Welfare Director Sue Gorman told the Board and Budget Advisory Committee that the town’s welfare caseload has grown substantially since 2023 and that requests for utility and housing assistance are driving the department’s requested 2026 budget of $235,370.
"It's not a handout. It's a hand up," Gorman said, describing the department’s approach of assessing income and allowable expenses and using referrals and state programs (SNAP, TANF, disability benefits) to help clients toward self‑sufficiency. She said utility‑assistance requests are up about 44% from 2024 and housing assistance requests have increased about 25% since 2023. Gorman highlighted the disproportionate impact on seniors on fixed incomes and on renters facing rising monthly rents.

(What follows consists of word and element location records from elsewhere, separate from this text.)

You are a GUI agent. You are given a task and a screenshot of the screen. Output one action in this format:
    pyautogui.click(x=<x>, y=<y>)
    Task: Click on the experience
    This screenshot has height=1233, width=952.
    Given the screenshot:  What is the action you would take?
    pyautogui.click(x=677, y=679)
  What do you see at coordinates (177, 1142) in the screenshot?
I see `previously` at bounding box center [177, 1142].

Gorman described common interventions: short‑term rental payments calibrated to a client’s demonstrated shortfall, referrals to subsidized housing and employment training, and recovery efforts (liens, Social Security recovery) to recoup some of the town’s outlays when possible. She said cremation assistance, an occasionally used emergency line, has been unusually active this year.
Board members asked how much the department has spent year‑to‑date and about potential recoveries; Gorman said she expected the 2025 total to run about $10–15,000 over budget but expects some recoveries (including a lien on a property currently for sale).
The selectmen asked for continuing updates and for Gorman to provide supporting examples and documentation the BAC can use to evaluate the additional appropriation request.